Problem:
The full set of entries below must be returned exactly as shown.

Records for the exercise:
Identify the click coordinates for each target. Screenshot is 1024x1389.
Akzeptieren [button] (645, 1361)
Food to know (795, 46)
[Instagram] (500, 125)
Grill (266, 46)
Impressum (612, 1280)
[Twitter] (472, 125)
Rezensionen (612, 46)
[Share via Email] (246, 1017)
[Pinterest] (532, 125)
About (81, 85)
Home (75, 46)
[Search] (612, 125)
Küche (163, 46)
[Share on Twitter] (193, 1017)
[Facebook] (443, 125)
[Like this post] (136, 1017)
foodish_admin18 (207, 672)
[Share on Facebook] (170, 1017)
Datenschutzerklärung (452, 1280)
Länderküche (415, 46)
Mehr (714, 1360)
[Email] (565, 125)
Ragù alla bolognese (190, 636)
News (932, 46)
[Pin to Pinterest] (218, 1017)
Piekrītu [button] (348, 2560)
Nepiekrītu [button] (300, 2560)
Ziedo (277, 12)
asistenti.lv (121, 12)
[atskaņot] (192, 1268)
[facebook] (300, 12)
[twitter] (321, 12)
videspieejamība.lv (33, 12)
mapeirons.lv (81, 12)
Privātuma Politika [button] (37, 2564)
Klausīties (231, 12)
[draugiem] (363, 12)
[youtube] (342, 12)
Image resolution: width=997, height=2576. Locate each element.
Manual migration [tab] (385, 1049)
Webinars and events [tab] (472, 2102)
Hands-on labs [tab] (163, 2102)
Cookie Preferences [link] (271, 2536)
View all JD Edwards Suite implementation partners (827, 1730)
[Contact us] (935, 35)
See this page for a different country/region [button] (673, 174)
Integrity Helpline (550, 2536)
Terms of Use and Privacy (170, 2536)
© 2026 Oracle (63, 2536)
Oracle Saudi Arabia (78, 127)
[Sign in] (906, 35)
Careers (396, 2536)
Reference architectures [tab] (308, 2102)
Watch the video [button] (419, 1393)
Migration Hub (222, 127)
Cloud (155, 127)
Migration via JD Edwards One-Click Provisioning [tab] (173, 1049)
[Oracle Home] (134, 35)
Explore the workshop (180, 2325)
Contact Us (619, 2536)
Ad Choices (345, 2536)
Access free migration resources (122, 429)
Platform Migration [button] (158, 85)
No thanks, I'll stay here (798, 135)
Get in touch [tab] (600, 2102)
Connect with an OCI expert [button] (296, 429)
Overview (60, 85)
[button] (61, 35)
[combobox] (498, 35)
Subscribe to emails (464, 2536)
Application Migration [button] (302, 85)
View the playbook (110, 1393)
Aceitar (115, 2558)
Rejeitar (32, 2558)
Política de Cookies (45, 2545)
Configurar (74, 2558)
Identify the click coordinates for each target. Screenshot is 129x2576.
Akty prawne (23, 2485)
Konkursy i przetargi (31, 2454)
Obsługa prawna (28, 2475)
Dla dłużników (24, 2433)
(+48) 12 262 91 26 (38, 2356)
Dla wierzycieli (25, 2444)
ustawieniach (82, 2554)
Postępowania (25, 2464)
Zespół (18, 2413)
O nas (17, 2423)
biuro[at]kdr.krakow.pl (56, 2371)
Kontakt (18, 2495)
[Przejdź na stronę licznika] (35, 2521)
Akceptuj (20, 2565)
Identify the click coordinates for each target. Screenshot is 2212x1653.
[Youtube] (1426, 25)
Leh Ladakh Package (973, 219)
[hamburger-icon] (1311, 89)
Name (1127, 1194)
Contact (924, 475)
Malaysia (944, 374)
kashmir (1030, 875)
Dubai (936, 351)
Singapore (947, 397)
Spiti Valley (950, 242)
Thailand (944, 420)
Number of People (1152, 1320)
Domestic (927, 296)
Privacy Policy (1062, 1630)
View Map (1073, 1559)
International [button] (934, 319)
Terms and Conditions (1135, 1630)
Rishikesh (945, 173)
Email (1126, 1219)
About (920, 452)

Finished exercise:
Identify the click coordinates for each target. Screenshot is 1024x1389.
Akzeptieren [button] (645, 1361)
Food to know (795, 46)
[Instagram] (500, 125)
Grill (266, 46)
Impressum (612, 1280)
[Twitter] (472, 125)
Rezensionen (612, 46)
[Share via Email] (246, 1017)
[Pinterest] (532, 125)
About (81, 85)
Home (75, 46)
[Search] (612, 125)
Küche (163, 46)
[Share on Twitter] (193, 1017)
[Facebook] (443, 125)
[Like this post] (136, 1017)
foodish_admin18 (207, 672)
[Share on Facebook] (170, 1017)
Datenschutzerklärung (452, 1280)
Länderküche (415, 46)
Mehr (714, 1360)
[Email] (565, 125)
Ragù alla bolognese (190, 636)
News (932, 46)
[Pin to Pinterest] (218, 1017)
Piekrītu [button] (348, 2560)
Nepiekrītu [button] (300, 2560)
Ziedo (277, 12)
asistenti.lv (121, 12)
[atskaņot] (192, 1268)
[facebook] (300, 12)
[twitter] (321, 12)
videspieejamība.lv (33, 12)
mapeirons.lv (81, 12)
Privātuma Politika [button] (37, 2564)
Klausīties (231, 12)
[draugiem] (363, 12)
[youtube] (342, 12)
Image resolution: width=997, height=2576. Locate each element.
Manual migration [tab] (385, 1049)
Webinars and events [tab] (472, 2102)
Hands-on labs [tab] (163, 2102)
Cookie Preferences [link] (271, 2536)
View all JD Edwards Suite implementation partners (827, 1730)
[Contact us] (935, 35)
See this page for a different country/region [button] (673, 174)
Integrity Helpline (550, 2536)
Terms of Use and Privacy (170, 2536)
© 2026 Oracle (63, 2536)
Oracle Saudi Arabia (78, 127)
[Sign in] (906, 35)
Careers (396, 2536)
Reference architectures [tab] (308, 2102)
Watch the video [button] (419, 1393)
Migration Hub (222, 127)
Cloud (155, 127)
Migration via JD Edwards One-Click Provisioning [tab] (173, 1049)
[Oracle Home] (134, 35)
Explore the workshop (180, 2325)
Contact Us (619, 2536)
Ad Choices (345, 2536)
Access free migration resources (122, 429)
Platform Migration [button] (158, 85)
No thanks, I'll stay here (798, 135)
Get in touch [tab] (600, 2102)
Connect with an OCI expert [button] (296, 429)
Overview (60, 85)
[button] (61, 35)
[combobox] (498, 35)
Subscribe to emails (464, 2536)
Application Migration [button] (302, 85)
View the playbook (110, 1393)
Aceitar (115, 2558)
Rejeitar (32, 2558)
Política de Cookies (45, 2545)
Configurar (74, 2558)
Identify the click coordinates for each target. Screenshot is 129x2576.
Akty prawne (23, 2485)
Konkursy i przetargi (31, 2454)
Obsługa prawna (28, 2475)
Dla dłużników (24, 2433)
(+48) 12 262 91 26 (38, 2356)
Dla wierzycieli (25, 2444)
ustawieniach (82, 2554)
Postępowania (25, 2464)
Zespół (18, 2413)
O nas (17, 2423)
biuro[at]kdr.krakow.pl (56, 2371)
Kontakt (18, 2495)
[Przejdź na stronę licznika] (35, 2521)
Akceptuj (20, 2565)
Identify the click coordinates for each target. Screenshot is 2212x1653.
[Youtube] (1426, 25)
Leh Ladakh Package (973, 219)
[hamburger-icon] (1311, 89)
Name (1127, 1194)
Contact (924, 475)
Malaysia (944, 374)
kashmir (1030, 875)
Dubai (936, 351)
Singapore (947, 397)
Spiti Valley (950, 242)
Thailand (944, 420)
Number of People (1152, 1320)
Domestic (927, 296)
Privacy Policy (1062, 1630)
View Map (1073, 1559)
International [button] (934, 319)
Terms and Conditions (1135, 1630)
Rishikesh (945, 173)
Email (1126, 1219)
About (920, 452)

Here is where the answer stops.